* [INPUT FOR THIS TASK]:

-------------------------

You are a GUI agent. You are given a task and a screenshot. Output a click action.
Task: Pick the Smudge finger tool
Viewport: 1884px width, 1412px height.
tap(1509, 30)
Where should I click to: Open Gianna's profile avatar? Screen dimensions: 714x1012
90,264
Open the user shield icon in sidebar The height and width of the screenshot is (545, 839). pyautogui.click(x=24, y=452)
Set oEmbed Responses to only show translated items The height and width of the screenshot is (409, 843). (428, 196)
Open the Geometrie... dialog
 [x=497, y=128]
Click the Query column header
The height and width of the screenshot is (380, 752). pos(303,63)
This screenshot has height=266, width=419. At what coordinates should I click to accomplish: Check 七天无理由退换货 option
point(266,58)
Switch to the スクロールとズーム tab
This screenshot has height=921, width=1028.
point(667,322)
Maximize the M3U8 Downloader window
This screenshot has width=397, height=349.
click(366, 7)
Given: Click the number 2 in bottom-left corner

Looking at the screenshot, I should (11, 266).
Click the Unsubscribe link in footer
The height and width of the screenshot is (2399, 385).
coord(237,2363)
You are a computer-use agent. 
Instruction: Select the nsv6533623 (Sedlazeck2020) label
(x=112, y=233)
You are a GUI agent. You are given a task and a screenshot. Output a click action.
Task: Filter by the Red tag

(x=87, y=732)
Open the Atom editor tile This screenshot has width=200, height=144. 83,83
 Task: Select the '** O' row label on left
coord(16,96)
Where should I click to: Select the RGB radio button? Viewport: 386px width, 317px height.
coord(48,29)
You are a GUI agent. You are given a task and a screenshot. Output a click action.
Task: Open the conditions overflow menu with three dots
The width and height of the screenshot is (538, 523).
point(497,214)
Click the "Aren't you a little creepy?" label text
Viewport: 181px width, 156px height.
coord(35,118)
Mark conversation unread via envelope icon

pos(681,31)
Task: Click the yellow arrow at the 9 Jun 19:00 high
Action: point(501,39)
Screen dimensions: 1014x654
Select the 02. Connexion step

-------------------------

From the listing above, pick out every line containing the string "Where", matching case exactly.

* [SOLVED PROBLEM]:
Where should I click to: Open Gianna's profile avatar? Screen dimensions: 714x1012
Where should I click to: Select the RGB radio button? Viewport: 386px width, 317px height.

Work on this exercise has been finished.